Tudo voltou à normalidade democrática
depois, bem como à anormalidade institucional absoluta de sempre – corrupção
por todos os lados, cretinice por todos os cantos, eleições vencidas em
campanhas milionárias à base de dinheiro público desviado.
Uma grande maquinação entre políticos
maquiavélicos e empresários ladrões – com a leniência da grande imprensa
patronal – vinha conspurcando a República, sob o pálio da democracia, pois de
nada adianta a liberdade de imprensa, por exemplo, se somente têm voz os
jornalistas domesticados pelos donos de editoras e emissoras.
Um Supremo Tribunal Federal, composto
por essa política velha, interpreta por maioria a literalidade perversa de uma
norma constitucional segundo a qual o Presidente pode conceder indulto de natal
a criminosos condenados, exercitando a clementia principis (perdão do
príncipe) sem limites, como se “príncipe” este fosse.

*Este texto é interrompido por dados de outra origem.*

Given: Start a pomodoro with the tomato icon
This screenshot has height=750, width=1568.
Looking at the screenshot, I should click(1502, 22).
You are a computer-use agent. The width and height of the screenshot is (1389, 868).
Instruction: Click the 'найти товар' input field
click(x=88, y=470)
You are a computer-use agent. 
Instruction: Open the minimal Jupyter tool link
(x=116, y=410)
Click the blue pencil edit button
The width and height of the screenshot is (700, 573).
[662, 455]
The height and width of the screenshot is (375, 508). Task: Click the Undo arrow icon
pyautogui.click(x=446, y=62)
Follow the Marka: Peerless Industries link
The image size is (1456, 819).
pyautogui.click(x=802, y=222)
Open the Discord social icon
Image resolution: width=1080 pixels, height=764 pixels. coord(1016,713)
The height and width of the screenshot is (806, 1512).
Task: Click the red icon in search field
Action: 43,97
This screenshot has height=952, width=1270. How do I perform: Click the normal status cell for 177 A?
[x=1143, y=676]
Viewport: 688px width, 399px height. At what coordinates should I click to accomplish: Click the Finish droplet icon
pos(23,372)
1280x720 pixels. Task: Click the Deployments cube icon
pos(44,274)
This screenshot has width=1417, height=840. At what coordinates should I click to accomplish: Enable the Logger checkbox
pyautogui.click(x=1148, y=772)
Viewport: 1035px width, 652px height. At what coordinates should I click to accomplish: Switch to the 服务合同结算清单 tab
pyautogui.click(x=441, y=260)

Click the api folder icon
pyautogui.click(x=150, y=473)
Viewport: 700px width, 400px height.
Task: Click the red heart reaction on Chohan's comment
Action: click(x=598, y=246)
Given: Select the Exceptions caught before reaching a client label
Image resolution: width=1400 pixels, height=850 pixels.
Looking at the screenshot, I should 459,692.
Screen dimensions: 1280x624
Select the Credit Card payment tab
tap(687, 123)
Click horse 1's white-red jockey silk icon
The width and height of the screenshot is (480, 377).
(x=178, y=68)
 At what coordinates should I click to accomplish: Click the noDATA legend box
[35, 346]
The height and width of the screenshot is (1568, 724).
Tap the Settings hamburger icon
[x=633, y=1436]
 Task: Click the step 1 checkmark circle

Acontece que este Presidente foi eleito
por tabela, de cambulhada com corruptos de um governo ora deposto, com grande
parte dos seus integrantes e aliados respondendo a ações penais – ele mesmo indiciado
por delitos – o que imporia ao maior pretório da República fazer uma
hermenêutica condizente com a verdade real, e não com os termos genéricos que
se podem aduzir de um artigo rançoso que se fez gizar na Carta Magna.
Mas tudo muda se o portador do seixo é
flagrado vagando numa região onde se tenham observado inúmeras lapidações de
inocentes – é assim que se interpretam os fatos para aplicação de leis penais,
como tentou fazer, em vão, a minoria dos vogais do Tribunal.